Cette attitude, dans la pensée et l’action, révèle une humilité dans la façon d’être artiste. Assumer la vie quotidienne telle qu’elle s’impose ou se présente à tout un chacun est une chose, mais de l’assumer comme trame même de l’œuvre en est une autre. Cela mène à voir que l’œuvre d’art, bien que différemment de la vie quotidienne, comme participant à la construction du sentiment d’être soi et que c’est dans le processus du faire (de l’œuvre) que le Soi de l’artiste (non son ego) peut se réaliser. Dans La tradition du nouveau [6] le critique d’art américain Harold Rosenberg (1906-1978) allait déjà dans cette direction-là ; selon lui, l’artiste de l’expressionnisme abstrait, en accomplissant des gestes sur la toile, découvrait à mesure ce qu’il est et ce qu’il fait et « n’accepte pour réel que ce qu’il est en train de créer », en lien direct avec ce qu’il vit intérieurement. Et Rosenberg d’ajouter que l ’artiste accomplissait des gestes sur la toile, « guettant ce que chaque nouveauté révèlerait de lui et de son art » [7]. Il ajoutait ceci : « Avec la philosophie du peindre apparaissent des traces de religion vhédique et de panthéisme populaire ». La citation des Vedas indiens peut paraître étrange dans un tel contexte. Elle incite à penser que des textes indiens anciens pouvaient être familiers à Rosenberg et à son milieu artistique (dans les années 1940-1950). Contemporain de Rosenberg, le peintre américian Ad Reinhardt (1913-1967) croyait intimement qu’en éliminant la personnalité de l’auteur il était possible de se consacrer à un art abstrait pur - ses Black Paintings en témoignaient. Cet artiste avait fait, dans les années 1920, la majorité de ses études en histoire de l’art et en philosophie avant de devenir, dans les années 1930, peintre abstrait à l’intérêt marqué pour la philosophie et les arts orientaux. Il décrira le dépouillement intérieur de l’artiste dans sa lutte principale qui est celle de l’artiste contre l’artiste c'est-à-dire de l’artiste-en-tant-qu’artiste contre l’artiste en tant qu’homme. Il allait dans le sens de Rosenberg, en affirmant que c’est au cours de la réalisation de l’œuvre, sacrifiant toute trace d’ego, que l’artiste se réalise.

 

Présence de l’Orient
dans la modernité occidentale

 

Dans The anxious object [8] cette fois, à propos d’Ad Reinhardt justement, Harold Rosenberg fit référence à une tradition chinoise en peinture : à propos des Black Paintings, le critique d’art soulignait combien l’intention de Reinhardt était d’arriver à une peinture qui soit libre, non manipulée et non manipulable, sans utilité, non commercialisable, non photographiable, non reproduisible - située « beyond its thinkable, seeable, graspable, feelable limits ». Il rappelait le lien de Reinhardt avec la tradition chinoise de la fadeur. Pour le spectateur des œuvres Reinhardt, regarder ces peintures devait l’entraîner dans une attitude méditative permettant de voir ce qu’on ne voit pas dans la vie ordinaire. En 1967 Reinhardt écrivait : « The reason for the involvement with darkness and blackness is (…) because of its non-colour. (…) and colour has to do with life. In that sense it may be vulgarity or folkart or something like that. » [9] 
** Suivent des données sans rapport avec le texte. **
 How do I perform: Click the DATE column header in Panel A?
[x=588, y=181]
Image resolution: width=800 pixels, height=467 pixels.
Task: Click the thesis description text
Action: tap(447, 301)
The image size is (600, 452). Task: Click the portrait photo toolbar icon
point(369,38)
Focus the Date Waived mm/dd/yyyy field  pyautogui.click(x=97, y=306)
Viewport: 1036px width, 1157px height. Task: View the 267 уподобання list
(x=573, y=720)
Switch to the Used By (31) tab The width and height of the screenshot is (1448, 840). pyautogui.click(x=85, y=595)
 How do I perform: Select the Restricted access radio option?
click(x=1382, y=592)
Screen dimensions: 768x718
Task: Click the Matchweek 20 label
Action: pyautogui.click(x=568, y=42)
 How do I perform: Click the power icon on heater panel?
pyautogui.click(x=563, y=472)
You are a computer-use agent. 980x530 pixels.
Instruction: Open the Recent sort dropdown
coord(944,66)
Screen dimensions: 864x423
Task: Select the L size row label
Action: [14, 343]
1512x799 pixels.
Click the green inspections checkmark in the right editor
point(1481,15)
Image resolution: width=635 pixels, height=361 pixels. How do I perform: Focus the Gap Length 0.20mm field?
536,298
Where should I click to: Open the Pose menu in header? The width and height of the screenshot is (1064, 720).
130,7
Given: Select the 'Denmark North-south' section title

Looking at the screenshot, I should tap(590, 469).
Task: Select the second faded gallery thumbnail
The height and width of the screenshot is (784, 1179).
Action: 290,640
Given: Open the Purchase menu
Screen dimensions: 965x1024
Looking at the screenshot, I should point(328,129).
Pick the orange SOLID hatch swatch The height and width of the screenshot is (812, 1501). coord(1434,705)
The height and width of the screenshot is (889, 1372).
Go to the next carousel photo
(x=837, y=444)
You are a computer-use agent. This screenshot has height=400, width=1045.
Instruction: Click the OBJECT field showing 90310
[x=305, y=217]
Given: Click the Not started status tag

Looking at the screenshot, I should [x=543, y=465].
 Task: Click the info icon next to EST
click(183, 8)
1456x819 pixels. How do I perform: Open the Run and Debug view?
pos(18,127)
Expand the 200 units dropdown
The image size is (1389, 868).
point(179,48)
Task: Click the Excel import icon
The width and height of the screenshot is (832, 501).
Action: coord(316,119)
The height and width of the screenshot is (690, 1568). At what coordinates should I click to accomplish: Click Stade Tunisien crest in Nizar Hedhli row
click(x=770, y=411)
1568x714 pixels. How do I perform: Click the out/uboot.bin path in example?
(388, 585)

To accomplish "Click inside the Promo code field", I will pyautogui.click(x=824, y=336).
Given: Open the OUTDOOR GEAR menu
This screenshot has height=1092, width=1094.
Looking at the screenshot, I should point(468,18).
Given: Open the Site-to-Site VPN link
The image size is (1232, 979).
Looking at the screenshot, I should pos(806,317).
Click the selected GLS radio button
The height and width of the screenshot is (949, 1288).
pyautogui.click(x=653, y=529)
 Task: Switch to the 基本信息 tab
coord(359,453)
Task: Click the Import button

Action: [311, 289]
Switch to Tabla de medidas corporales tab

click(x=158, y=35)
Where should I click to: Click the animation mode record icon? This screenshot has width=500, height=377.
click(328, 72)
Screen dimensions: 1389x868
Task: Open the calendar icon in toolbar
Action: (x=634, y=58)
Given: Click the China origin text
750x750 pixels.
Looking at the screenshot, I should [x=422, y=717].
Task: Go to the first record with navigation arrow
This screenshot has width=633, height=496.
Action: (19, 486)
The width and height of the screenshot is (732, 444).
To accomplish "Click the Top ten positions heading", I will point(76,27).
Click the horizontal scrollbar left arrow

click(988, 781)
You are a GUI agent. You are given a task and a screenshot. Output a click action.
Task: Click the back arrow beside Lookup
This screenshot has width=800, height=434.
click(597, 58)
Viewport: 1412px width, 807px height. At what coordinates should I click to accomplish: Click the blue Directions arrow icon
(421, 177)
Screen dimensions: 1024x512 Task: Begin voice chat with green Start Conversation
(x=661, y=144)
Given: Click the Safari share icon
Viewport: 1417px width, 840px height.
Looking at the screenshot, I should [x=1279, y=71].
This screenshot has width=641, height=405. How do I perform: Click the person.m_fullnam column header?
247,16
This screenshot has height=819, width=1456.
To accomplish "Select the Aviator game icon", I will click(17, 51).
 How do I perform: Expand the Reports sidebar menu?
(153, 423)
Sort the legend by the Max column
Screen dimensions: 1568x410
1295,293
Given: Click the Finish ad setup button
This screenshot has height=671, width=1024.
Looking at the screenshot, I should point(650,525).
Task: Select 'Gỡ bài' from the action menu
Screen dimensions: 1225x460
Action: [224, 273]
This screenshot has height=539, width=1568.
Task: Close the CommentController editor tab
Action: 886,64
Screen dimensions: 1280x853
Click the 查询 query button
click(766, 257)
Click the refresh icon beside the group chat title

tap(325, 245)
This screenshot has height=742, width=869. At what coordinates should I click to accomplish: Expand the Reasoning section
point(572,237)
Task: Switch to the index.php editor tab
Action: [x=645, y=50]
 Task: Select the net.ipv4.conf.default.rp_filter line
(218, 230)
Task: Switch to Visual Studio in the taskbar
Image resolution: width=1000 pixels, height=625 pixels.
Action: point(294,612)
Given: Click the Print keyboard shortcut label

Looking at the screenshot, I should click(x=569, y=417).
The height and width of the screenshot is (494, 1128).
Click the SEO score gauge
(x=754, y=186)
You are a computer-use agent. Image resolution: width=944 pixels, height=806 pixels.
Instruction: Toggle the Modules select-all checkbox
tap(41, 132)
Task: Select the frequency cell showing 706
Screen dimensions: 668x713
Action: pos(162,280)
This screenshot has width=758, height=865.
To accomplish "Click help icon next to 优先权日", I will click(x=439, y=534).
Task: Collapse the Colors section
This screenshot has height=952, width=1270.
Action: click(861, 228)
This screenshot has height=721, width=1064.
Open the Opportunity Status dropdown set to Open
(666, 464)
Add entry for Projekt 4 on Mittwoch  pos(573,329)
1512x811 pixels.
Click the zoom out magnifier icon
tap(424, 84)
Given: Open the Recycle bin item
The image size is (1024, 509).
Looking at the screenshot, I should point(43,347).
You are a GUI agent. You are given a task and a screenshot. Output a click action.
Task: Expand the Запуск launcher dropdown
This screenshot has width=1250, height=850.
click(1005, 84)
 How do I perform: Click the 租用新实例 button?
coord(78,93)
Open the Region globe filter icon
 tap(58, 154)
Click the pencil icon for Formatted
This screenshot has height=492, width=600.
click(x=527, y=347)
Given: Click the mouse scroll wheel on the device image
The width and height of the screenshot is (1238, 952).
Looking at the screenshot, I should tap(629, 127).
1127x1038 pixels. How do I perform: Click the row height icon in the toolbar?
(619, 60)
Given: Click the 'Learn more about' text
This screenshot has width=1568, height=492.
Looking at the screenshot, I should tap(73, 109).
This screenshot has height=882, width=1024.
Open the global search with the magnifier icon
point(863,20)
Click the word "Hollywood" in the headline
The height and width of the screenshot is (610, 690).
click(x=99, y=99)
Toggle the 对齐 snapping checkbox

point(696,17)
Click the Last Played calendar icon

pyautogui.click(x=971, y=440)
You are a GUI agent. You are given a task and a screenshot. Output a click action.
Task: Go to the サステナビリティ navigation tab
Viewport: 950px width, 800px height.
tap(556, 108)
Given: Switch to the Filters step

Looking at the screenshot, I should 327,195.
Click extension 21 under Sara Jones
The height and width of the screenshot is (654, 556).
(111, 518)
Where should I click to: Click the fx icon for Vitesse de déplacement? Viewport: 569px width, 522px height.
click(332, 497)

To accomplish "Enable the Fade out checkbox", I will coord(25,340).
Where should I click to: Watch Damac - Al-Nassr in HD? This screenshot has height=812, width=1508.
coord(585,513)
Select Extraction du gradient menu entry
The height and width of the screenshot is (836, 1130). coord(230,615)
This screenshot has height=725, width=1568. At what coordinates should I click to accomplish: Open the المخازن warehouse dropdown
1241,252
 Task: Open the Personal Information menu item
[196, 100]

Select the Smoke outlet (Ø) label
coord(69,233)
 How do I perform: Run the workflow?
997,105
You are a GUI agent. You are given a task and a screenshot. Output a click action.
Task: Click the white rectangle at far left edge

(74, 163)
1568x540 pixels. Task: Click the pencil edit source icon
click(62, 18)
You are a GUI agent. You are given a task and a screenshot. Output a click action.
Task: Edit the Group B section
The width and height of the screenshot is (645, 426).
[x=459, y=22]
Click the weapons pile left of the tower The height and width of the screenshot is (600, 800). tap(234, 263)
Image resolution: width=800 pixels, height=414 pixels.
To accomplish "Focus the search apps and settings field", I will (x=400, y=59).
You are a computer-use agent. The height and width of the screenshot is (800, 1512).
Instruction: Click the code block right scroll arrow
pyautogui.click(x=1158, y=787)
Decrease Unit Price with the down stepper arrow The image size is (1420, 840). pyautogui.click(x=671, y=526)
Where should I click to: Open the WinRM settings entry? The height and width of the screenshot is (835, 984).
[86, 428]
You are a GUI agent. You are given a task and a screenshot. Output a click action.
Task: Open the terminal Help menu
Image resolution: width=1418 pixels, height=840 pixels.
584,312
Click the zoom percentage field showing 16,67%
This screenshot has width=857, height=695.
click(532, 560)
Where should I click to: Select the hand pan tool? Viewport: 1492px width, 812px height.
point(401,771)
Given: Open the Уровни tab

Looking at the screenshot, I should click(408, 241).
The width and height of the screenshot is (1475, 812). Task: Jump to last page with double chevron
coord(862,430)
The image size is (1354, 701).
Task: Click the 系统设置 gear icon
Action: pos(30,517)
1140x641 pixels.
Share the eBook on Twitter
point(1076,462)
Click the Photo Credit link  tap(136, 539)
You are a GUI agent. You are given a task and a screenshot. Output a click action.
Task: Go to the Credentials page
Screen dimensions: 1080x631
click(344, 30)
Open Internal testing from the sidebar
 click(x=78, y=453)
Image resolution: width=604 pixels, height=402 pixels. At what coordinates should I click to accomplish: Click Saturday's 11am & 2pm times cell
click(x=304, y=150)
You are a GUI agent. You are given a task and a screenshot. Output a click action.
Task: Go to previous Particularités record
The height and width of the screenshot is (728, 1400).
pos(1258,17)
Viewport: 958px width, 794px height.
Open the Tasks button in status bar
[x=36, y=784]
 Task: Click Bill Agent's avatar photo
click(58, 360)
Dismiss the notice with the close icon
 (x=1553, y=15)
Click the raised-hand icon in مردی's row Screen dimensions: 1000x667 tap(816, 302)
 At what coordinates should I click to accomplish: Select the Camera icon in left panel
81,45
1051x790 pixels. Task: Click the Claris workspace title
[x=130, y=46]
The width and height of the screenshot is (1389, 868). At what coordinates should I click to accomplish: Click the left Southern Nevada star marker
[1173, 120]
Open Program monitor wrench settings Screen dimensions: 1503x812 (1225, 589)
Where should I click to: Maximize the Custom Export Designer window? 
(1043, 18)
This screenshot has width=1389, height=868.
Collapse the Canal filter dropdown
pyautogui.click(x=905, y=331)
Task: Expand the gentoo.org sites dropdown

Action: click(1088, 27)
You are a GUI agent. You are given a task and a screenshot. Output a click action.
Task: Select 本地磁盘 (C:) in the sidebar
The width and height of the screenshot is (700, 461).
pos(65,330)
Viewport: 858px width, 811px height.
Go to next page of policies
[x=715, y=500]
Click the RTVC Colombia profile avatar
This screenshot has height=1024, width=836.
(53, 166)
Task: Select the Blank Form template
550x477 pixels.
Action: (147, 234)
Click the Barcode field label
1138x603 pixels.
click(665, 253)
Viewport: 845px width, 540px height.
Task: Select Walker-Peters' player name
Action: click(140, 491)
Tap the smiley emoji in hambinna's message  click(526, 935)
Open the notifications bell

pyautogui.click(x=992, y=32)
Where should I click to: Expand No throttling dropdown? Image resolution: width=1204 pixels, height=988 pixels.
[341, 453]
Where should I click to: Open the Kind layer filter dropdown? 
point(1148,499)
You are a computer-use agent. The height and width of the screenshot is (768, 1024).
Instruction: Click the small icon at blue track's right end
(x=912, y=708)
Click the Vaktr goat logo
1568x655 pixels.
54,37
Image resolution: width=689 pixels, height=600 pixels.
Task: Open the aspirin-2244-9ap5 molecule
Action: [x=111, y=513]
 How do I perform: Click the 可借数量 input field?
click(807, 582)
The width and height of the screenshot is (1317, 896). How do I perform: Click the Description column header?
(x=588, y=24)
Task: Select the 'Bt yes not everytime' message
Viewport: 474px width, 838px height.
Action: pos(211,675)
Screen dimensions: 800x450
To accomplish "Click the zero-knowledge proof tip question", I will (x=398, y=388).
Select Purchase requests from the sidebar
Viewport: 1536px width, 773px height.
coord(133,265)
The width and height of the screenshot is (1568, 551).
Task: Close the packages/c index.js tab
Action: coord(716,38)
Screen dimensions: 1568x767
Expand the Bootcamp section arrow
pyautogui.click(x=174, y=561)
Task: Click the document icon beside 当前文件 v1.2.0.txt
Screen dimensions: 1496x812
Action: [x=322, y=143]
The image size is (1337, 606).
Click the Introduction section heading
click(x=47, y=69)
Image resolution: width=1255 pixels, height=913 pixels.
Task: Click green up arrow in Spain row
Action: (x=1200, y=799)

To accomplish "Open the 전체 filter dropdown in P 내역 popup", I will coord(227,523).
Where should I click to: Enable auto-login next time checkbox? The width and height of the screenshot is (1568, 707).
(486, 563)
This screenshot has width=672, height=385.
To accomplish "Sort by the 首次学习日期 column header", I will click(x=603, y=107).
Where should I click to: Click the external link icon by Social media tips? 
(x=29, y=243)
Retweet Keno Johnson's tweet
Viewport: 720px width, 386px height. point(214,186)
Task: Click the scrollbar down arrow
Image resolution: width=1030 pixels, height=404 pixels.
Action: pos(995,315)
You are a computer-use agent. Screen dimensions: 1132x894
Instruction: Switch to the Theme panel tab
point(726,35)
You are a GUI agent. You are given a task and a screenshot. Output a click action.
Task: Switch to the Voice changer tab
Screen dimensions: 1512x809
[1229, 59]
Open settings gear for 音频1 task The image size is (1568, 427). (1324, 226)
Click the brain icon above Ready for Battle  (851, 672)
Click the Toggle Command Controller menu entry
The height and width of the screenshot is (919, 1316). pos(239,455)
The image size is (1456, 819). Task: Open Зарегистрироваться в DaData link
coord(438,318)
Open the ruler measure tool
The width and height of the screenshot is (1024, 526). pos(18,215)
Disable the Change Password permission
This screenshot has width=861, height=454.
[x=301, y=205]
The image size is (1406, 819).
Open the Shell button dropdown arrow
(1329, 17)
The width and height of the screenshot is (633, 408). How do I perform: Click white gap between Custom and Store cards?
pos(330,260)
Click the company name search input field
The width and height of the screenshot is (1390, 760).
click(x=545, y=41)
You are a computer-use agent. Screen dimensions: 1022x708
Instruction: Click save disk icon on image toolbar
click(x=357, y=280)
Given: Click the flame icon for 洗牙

Selon plusieurs auteurs et artistes, une filiation à diverses formes de la pensée orientale (chinoise, bouddhiste ou hindouiste, zen) a été commune, depuis le début du XXe siècle, chez des artistes aussi différents que Ad Reinhardt et les peintres gestuels de l’expressionnisme abstrait comme Jackson Pollock, c’est dans le geste même, dans le moment du geste, que loge le réel. Chez ce dernier, faire de l’art relève en quelque sorte du performatif : les œuvres sont des œuvres d’art par ce qu’elles posent, disposent et exposent ici et maintenant (avec des moyens traditionnels ou inédits). Ce faisant, l’artiste invente sa manière de faire propre fondée sur le soi, sur sa vision intérieure débarrassée de toute extériorité. La pureté évoquée par Reinhardt allait en ce sens. En faisant (d’ailleurs le terme « art » en sanskrit signifie « faire »), l’artiste invente tout à la fois sa manière à la fois de faire de l’art et d’être soi. Pour l’artiste, son moment unique de contact avec le réel, c’est ce moment de présence non conditionnée par son bagage mental et ses acquis de toutes sortes. 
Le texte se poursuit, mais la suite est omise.